AS predicted Volkswagen has bought the Lamborghini car company, through its Audi subsidiary. The deal is worth $111m and we would expect to see the German carmaker bringing the company back into Formula 1 with engines for the new British American Racing. This will probably involve Lamborghini taking over the Cosworth 1999 Formula 1 engine project, which is currently codenamed the CK. The Ford Motor Company did not buy the rights to this engine before the sale of Cosworth to Volkswagen.

It is worth noting that Audi also has acquired the rights to all the Cosworth Indycar engines - which are currently being supplied to a number of important CART teams, notably Newman/Haas Racing (Michael Andretti, Christian Fittipaldi) Team Rahal (Bobby Rahal/Bryan Herta), Patrick Racing (Scott Pruett, Andrian Fernandez), Della Penna Motorsports (Richie Hearn), Payton Coyne Racing (Michel Jourdain, Dennis Vitolo) and Davis Racing (Arnd Meier). These engines may be renamed and used to promote Volkswagen products in the American market.

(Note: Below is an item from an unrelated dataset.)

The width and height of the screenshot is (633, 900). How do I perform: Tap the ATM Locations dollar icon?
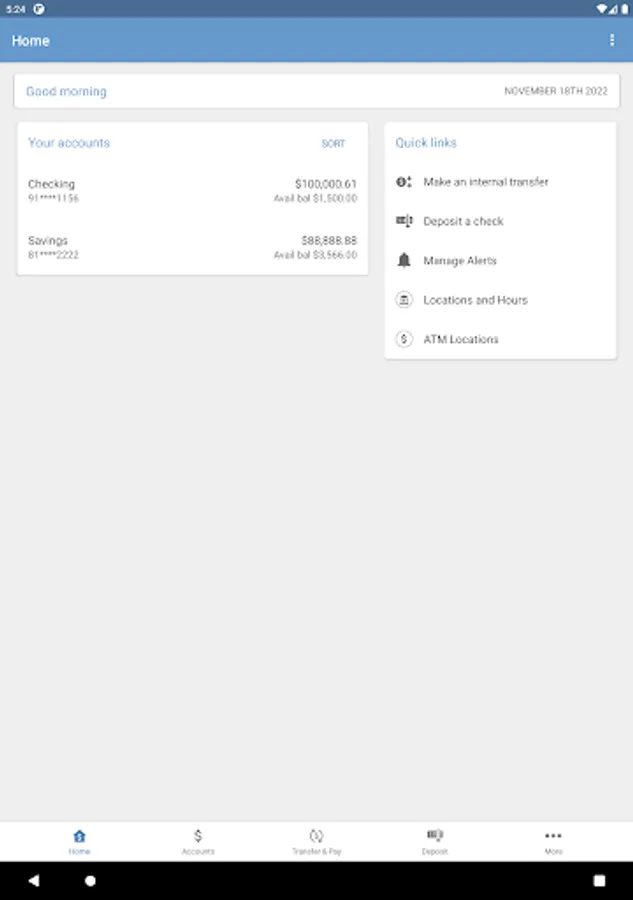404,339
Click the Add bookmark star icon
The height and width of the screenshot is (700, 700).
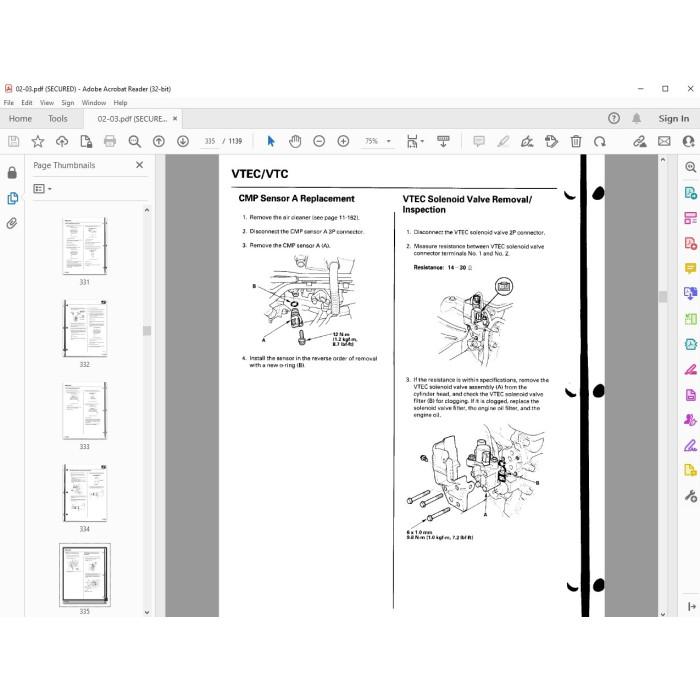coord(38,142)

Lamborghini has been owned since 1993 by an Indonesian group. During this time the loss-making company has been returned to profitability with new management and more efficient techniques. Lamborghini has been careful to stay out of the sport during its rebuilding phase.

Lamborghini was heavily involved in F1 until Chrysler sold the company to the Indonesians. At the time the Lamborghini Engineering F1 operation was closed down but many of the engine-building facilities remain. Soon after the sale of Lamborghini, Tom Walkinshaw tried to buy the F1 offshoot and at the end of 1994 Korean car maker Daewoo had talks with Lamborghini about an F1 project.

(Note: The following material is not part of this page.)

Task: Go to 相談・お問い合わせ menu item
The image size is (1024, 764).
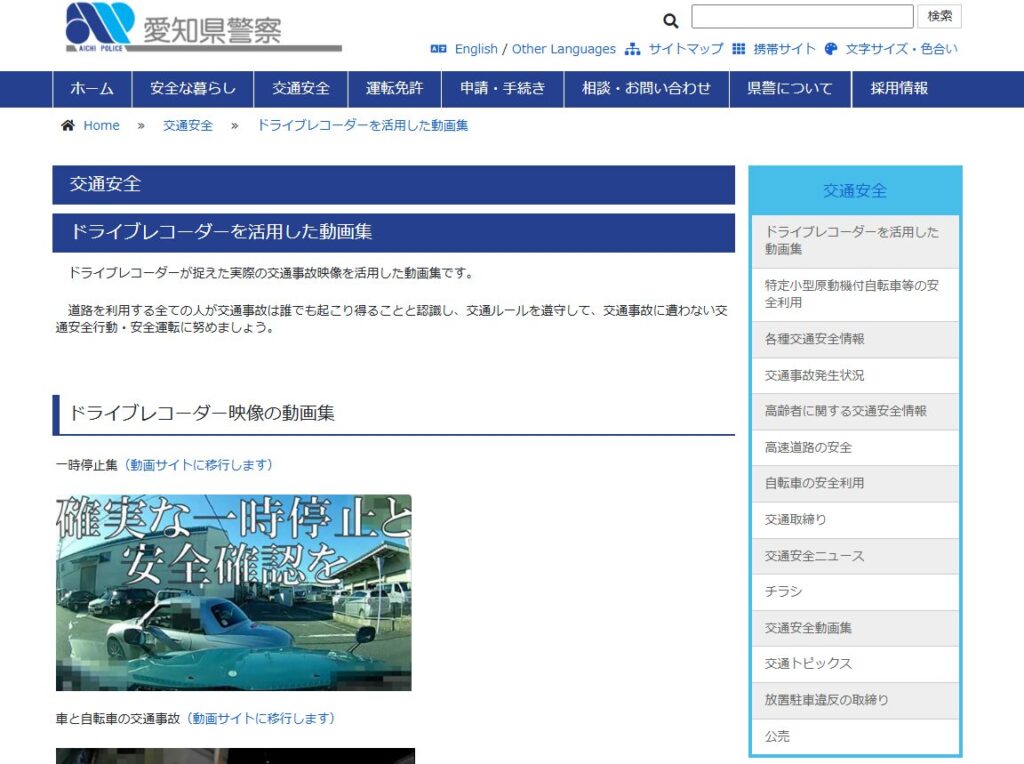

While the company does not have a very lengthy history in the sport it has a high-performance image thank to its rivalry with Ferrari and Maserati.

According to company legend, Enzo Ferrari so annoyed wealthy tractor manufacturer Ferruccio Lamborghini when he complained about his Ferrari road car that Lamborghini decided to set up a sportscar company in opposition. Putting Lamborghini into competition with Ferrari in F1 would, therefore, be logical and also a very good marketing move.

If all goes to plan we expect there to be an announcement about an F1 engine deal within the next month.